10 de julho de 2026
Geral

Games se tornam 'companhia' durante isolamento e setor cresce na quarentena

Ana Beatriz Garcia
| Tempo de leitura: 3 min

Se há um setor que não sentiu impactos negativos da crise do novo coronavírus em 2020, foi o de games. Pelo contrário. O faturamento superou cinema e música, com uma larga folga. Em um momento em que teatros e cinemas estiveram fechados, sem contar os inúmeros shows cancelados Brasil e mundo afora, a indústria de games surfou na "onda do ócio".

Com mais gente em casa, os jogos eletrônicos foram bons companheiros durante o período de isolamento, ajudando a passar o tempo e a relaxar a mente. Para o assistente de atendimento Leonardo Lucas Celestino, de 22 anos - que teve de se afastar do trabalho por seis meses por ter diabetes e, assim, estar no grupo de risco da Covid-19 -, os games consolidaram um lugar no coração e na casa dele, em Bauru.

"Sempre gostei, mas foi agora, em 2020, que passei a jogar mais e a incrementar meu PC Gamer", conta. "Foram seis meses afastado e seis meses jogando. Como moro sozinho e fiquei muito isolado, os games, sem dúvida, foram uma companhia durante esse período.

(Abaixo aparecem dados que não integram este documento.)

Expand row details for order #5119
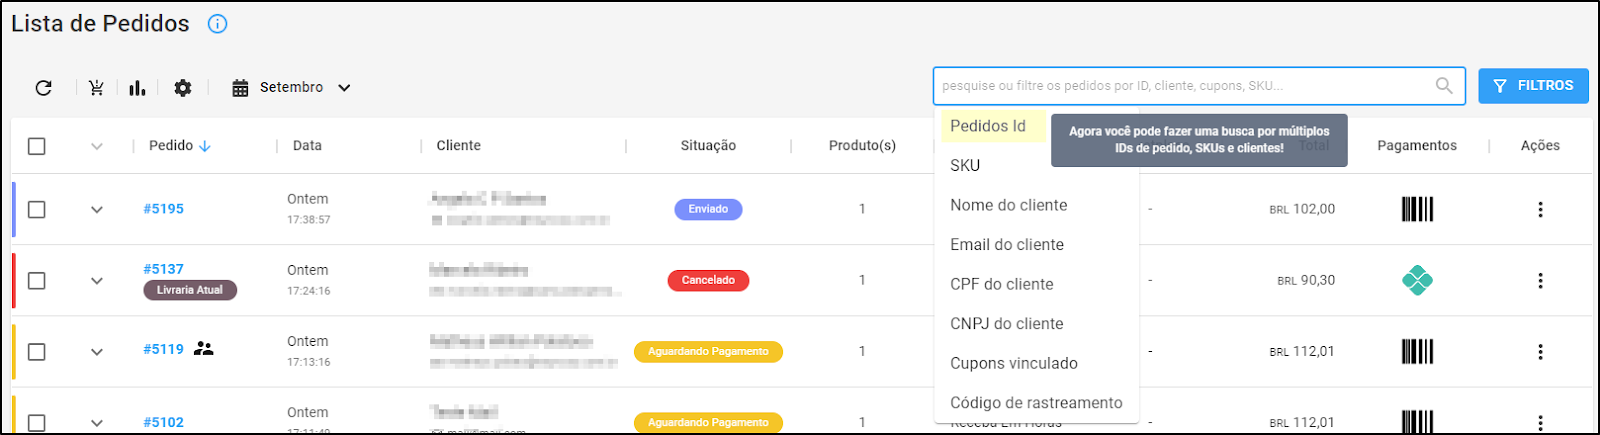The image size is (1600, 435). point(97,352)
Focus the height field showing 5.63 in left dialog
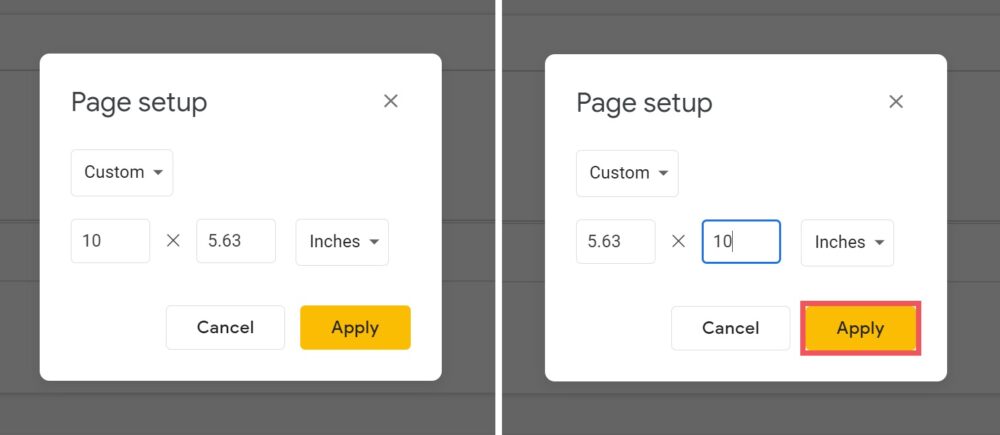The height and width of the screenshot is (435, 1000). click(x=236, y=242)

Faziam as horas passar mais rápido e eu podia interagir com os outros jogadores pelo chat e por áudio", completa.

Fone de ouvido, mouse, teclado, adaptador de console e tantos outros assessórios foram aperfeiçoando a experiência de jogo de Leonardo, que, recentemente, ainda ganhou um Playstation 5 (PS5) - grande expectativa para 2021. "Minha mãe trouxe dos Estados Unidos para mim e é uma delícia de jogar. Já o PC eu fui montando aos poucos durante o ano e, agora, não trava em nada. Está ótimo também", comenta o gamer, que é apaixonado pelo jogo "League of Legends".

AQUECIMENTO

Assim como Leonardo, outras tantas pessoas passaram a consumir mais acessórios, aparelhos e jogos eletrônicos nesta pandemia. Pesquisa desenvolvida pela Superdata, empresa controlada pelo grupo Nielsen, indicou que o total gasto com jogos digitais, em março de 2020, bateu a marca de US$ 10 bilhões (cerca de R$ 54 bilhões) no mundo, montante mensal jamais alcançado anteriormente.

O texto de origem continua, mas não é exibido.